# Old guy learning to snowboard w/his kids



## slyder (Jan 18, 2010)

My name is Scott, I'm in my 40's and I have started to snowboard this year as my kids are just starting. I'm a hands on dad, not the type to drop the kids off at the hill to fend/learn for themselves. 










We have been out a few times this year and more to come. We are getting a season pass as the hill is 1/2 hour from our house so we can get some good fun together

I purchased some Skeletools impact shorts :thumbsup: as my 1st attempt was filled with ArSe pain










and did my 1st tune up, edges and hot wax as the board I am borrowing, Lib Tech, was in uncared for shape. At least till I get this:










Looking forward to the time with my kids and learning from you young/older experienced boarders
=Scott

aka 
Slyder


----------



## Milo303 (Apr 6, 2009)

What makes you want to get a banana?


----------



## slyder (Jan 18, 2010)

From what I have been reading it was easier to ride in icy conditions. Most of the hills here are man made and ice up fast.
The Magna Traction seems to be new promising technology to help new riders. I am currently borrowing a Lib Tech and I really like the ride. Nothing to judge it against obviously, but my times out I have been getting better and better on the hills. I can ride switch, heel-side turn while switch but toe-side switch turns still needs some work 

Again this is all from just reading, no real world experience, that is why I posed the question from those that know more/better than I. Plus I wanted a board I can grow into. Price is a factor but it seems a mid-level board is in this range, plus I have a buddy that can get me 20% off at the local shop.

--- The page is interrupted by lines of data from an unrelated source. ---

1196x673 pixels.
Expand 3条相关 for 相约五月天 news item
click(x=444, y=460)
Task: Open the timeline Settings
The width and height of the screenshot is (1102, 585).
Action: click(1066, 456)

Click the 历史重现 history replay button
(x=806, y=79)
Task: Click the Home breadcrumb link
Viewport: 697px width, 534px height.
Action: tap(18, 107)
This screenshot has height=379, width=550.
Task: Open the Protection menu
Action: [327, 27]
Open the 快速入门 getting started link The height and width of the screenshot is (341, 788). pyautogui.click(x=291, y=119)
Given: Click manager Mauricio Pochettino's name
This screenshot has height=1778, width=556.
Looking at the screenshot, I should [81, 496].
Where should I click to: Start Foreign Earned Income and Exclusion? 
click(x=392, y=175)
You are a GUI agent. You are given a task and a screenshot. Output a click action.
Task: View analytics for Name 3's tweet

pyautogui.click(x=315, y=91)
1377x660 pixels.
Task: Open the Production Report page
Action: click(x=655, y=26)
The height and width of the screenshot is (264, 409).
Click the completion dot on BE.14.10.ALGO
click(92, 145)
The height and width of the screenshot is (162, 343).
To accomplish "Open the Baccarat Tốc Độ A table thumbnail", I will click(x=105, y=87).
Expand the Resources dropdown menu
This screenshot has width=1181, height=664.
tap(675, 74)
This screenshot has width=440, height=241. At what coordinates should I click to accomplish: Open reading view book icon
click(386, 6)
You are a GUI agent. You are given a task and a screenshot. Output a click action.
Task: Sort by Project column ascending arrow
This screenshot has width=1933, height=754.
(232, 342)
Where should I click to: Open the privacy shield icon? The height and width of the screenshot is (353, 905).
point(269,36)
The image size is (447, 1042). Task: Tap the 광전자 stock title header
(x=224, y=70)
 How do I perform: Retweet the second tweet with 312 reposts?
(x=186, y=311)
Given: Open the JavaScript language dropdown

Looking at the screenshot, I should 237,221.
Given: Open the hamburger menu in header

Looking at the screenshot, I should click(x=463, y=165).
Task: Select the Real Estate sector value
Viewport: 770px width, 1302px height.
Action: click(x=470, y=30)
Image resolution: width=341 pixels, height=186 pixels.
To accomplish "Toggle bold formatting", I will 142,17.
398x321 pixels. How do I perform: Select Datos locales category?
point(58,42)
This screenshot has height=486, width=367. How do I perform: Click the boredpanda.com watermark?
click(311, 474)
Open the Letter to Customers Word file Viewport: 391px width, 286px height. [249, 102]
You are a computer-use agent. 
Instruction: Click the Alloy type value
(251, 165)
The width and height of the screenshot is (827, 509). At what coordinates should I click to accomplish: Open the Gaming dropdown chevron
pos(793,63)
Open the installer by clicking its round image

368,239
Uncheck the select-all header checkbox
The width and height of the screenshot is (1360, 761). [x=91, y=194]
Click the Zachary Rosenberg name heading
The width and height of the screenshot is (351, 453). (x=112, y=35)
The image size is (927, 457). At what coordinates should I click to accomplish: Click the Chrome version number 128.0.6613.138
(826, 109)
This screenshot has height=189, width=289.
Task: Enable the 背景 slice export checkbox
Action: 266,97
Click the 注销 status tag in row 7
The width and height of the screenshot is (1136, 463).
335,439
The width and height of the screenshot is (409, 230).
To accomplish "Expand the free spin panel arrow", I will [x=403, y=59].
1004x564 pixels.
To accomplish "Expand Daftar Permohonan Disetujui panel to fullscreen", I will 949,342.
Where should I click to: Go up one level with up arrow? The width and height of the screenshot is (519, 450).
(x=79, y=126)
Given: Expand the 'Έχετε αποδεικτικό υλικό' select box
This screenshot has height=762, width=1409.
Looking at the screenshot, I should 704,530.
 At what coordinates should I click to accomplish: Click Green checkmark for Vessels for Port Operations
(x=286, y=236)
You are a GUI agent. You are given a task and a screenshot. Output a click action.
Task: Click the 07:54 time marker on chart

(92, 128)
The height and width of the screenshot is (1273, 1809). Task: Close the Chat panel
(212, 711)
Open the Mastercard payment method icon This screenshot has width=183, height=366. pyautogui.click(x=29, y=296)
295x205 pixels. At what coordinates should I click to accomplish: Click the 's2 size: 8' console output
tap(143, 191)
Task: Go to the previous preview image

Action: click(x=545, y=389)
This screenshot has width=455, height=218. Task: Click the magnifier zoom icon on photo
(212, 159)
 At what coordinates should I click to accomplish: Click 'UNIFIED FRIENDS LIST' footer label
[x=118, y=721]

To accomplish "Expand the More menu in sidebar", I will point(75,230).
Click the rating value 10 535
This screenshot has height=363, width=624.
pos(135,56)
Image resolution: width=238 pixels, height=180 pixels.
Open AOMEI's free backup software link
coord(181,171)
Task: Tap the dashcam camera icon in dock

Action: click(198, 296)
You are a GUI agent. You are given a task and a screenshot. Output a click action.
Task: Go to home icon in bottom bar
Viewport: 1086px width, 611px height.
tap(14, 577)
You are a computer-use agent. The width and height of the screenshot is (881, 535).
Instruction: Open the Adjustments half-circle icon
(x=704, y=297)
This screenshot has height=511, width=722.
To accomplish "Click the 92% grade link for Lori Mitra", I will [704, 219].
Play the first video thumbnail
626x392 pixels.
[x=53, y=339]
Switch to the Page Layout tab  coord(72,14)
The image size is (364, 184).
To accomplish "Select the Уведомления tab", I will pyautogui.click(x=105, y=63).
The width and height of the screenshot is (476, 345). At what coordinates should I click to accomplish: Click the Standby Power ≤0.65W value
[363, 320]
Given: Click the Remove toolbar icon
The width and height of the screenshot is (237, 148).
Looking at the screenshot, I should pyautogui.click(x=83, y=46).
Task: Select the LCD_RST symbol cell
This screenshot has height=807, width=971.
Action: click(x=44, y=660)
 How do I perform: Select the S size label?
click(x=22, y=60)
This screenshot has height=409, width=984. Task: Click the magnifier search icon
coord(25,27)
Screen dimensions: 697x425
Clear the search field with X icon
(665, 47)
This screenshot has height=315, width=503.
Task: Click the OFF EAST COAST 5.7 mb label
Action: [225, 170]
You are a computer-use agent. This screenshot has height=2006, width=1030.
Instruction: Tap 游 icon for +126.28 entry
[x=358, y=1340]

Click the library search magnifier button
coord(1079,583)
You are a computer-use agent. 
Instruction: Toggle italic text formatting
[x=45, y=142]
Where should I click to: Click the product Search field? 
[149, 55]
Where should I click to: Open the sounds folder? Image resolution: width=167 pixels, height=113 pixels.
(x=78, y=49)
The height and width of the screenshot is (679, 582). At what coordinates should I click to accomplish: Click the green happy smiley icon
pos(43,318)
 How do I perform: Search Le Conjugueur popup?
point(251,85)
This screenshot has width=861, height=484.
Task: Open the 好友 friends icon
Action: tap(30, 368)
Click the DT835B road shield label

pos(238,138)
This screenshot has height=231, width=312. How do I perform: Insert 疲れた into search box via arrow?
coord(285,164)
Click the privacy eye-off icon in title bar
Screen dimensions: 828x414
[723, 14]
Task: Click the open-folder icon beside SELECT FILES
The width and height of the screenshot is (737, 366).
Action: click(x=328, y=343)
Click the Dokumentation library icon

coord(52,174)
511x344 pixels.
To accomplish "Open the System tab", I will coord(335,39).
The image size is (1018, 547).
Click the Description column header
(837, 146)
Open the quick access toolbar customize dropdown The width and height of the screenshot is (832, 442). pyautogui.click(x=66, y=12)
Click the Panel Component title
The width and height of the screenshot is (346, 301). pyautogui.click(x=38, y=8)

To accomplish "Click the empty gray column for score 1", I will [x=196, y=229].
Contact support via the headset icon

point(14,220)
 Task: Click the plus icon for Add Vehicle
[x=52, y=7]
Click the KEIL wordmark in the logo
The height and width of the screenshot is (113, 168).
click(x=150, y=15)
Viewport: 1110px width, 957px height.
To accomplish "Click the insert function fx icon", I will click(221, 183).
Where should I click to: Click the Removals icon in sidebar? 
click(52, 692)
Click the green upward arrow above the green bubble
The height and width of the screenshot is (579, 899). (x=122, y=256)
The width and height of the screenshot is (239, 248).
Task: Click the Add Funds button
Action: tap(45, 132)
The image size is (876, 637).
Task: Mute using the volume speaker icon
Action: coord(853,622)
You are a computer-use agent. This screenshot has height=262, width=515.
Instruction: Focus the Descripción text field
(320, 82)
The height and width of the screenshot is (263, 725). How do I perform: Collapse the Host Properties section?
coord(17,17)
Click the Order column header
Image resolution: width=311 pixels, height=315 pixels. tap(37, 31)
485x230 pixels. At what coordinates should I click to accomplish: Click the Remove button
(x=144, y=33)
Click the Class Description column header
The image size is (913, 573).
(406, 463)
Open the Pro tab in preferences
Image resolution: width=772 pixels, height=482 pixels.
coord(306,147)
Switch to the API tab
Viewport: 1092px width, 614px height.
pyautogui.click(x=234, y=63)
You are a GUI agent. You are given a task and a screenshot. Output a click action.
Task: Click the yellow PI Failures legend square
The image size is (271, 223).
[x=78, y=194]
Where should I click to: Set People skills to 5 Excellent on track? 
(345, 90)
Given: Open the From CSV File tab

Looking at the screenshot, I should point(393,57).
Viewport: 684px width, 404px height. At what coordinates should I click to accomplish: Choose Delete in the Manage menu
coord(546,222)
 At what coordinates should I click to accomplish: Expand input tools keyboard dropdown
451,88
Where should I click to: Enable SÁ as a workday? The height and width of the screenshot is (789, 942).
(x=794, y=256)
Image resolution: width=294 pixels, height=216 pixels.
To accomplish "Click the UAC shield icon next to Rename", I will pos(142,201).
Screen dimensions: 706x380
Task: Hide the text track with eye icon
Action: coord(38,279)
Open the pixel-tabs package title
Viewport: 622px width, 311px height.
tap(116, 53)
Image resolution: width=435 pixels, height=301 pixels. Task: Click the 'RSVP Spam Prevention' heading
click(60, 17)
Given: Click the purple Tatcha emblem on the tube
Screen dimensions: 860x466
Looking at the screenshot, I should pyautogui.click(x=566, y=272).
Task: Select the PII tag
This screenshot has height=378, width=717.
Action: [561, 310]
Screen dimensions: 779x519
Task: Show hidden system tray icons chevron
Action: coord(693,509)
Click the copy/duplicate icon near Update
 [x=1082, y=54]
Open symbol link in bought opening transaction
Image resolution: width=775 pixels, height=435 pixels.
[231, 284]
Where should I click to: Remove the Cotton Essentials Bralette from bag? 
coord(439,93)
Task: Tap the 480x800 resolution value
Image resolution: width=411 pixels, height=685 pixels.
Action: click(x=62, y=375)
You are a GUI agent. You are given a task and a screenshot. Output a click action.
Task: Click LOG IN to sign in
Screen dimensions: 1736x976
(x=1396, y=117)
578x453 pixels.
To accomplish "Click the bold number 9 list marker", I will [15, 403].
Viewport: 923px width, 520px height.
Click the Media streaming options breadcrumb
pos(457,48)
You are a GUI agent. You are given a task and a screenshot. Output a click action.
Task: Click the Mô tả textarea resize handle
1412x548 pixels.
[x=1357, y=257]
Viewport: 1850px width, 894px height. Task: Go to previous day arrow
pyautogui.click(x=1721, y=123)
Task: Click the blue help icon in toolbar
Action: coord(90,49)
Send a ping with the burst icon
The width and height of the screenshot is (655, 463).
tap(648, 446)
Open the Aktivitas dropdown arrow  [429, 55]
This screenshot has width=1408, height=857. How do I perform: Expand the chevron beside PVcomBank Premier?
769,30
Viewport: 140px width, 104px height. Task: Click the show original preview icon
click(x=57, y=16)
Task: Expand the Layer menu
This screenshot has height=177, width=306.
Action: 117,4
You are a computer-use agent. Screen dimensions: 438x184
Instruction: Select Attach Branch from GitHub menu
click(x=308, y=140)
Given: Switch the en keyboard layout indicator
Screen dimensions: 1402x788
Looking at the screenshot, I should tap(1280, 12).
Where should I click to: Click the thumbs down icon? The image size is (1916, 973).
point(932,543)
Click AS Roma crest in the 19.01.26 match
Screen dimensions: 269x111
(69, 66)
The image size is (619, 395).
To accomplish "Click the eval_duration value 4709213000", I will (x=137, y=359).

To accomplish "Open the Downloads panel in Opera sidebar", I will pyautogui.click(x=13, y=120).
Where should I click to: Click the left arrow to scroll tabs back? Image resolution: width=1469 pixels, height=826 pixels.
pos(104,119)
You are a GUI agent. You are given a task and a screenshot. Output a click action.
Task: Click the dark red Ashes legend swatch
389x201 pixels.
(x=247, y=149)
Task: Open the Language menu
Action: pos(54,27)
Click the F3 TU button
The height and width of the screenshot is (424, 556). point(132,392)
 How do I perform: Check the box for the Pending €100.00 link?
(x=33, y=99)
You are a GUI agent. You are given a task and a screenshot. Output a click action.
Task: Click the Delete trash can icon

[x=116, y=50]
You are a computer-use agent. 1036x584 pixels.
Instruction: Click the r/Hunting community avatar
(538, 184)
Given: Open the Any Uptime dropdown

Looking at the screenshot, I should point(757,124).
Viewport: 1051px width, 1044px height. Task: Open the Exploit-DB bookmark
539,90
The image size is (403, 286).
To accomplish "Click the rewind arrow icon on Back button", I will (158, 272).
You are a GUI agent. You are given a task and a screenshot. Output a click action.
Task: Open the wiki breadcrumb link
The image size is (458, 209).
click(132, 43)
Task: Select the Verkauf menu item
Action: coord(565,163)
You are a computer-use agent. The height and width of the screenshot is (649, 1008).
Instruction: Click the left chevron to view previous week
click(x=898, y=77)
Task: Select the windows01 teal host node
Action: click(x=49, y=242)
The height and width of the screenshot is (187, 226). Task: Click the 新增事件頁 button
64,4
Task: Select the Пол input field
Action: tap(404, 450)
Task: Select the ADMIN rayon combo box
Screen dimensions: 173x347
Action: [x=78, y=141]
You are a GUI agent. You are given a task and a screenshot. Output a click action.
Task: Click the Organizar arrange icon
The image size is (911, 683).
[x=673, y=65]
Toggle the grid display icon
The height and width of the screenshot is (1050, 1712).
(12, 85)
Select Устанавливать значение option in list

Even though I'm older I'm very athletic and active in sports. Now that my family is into this sport for winter I can honestly say 2x a week would be regular if not sometimes 3x a week. The hill is close to our house in SE Wisconsin.

Thanks for any/all advice
-Slyder


----------



## m60g (Feb 27, 2009)

Why not a Lib Tech Travis Rice, or TRS


Travis Rice C2 Power Banana Lib Tech Snowboards

TRS: Total Ripper Series Lib Tech Snowboards


----------



## wrathfuldeity (Oct 5, 2007)

m60g said:


> Why not a Lib Tech Travis Rice, or TRS
> 
> 
> Travis Rice C2 Power Banana Lib Tech Snowboards
> ...


i'd think a tr or trs would be a bit overkill in SE Wisconsin

btw slyder, its a lot of fun and a great to do with the kids...a link to a recent thread

http://www.snowboardingforum.com/snowboarding-general-chat/22524-can-i-afford-snowboard.html


----------



## slyder (Jan 18, 2010)

sounds SOOO much like me, it threw up a reply.

-Slyder


----------